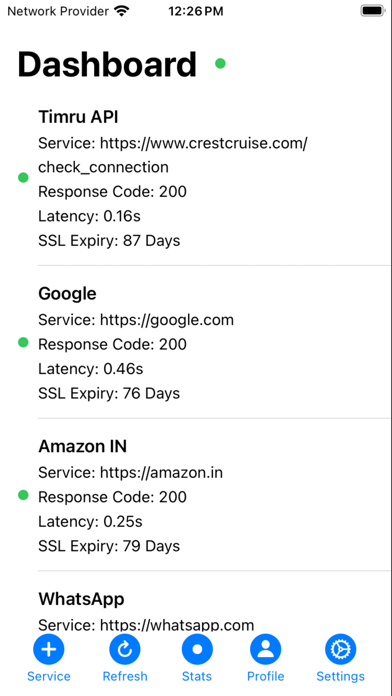Tap the Settings text label
Image resolution: width=392 pixels, height=696 pixels.
341,676
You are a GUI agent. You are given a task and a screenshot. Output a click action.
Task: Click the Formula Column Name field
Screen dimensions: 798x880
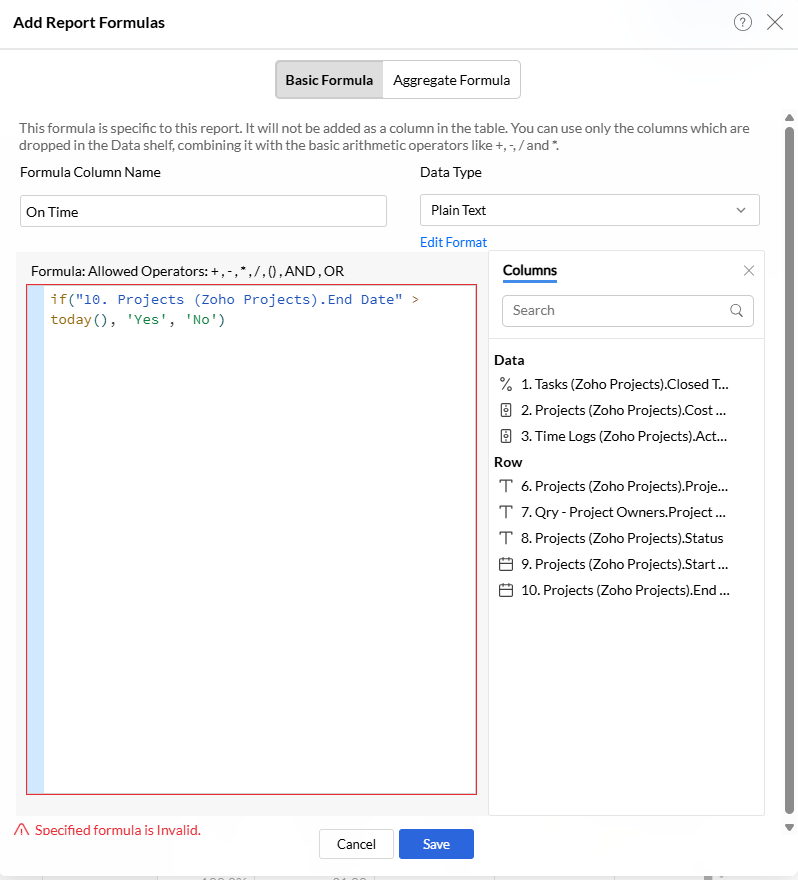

════

**Task to carry out**
Update the listing above by replacing "click action" with "tap action" and leaving everything else unchanged. Leave the pictures out of your version.

**Result**
Tap the Settings text label
Image resolution: width=392 pixels, height=696 pixels.
341,676
You are a GUI agent. You are given a task and a screenshot. Output a tap action.
Task: Click the Formula Column Name field
Screen dimensions: 798x880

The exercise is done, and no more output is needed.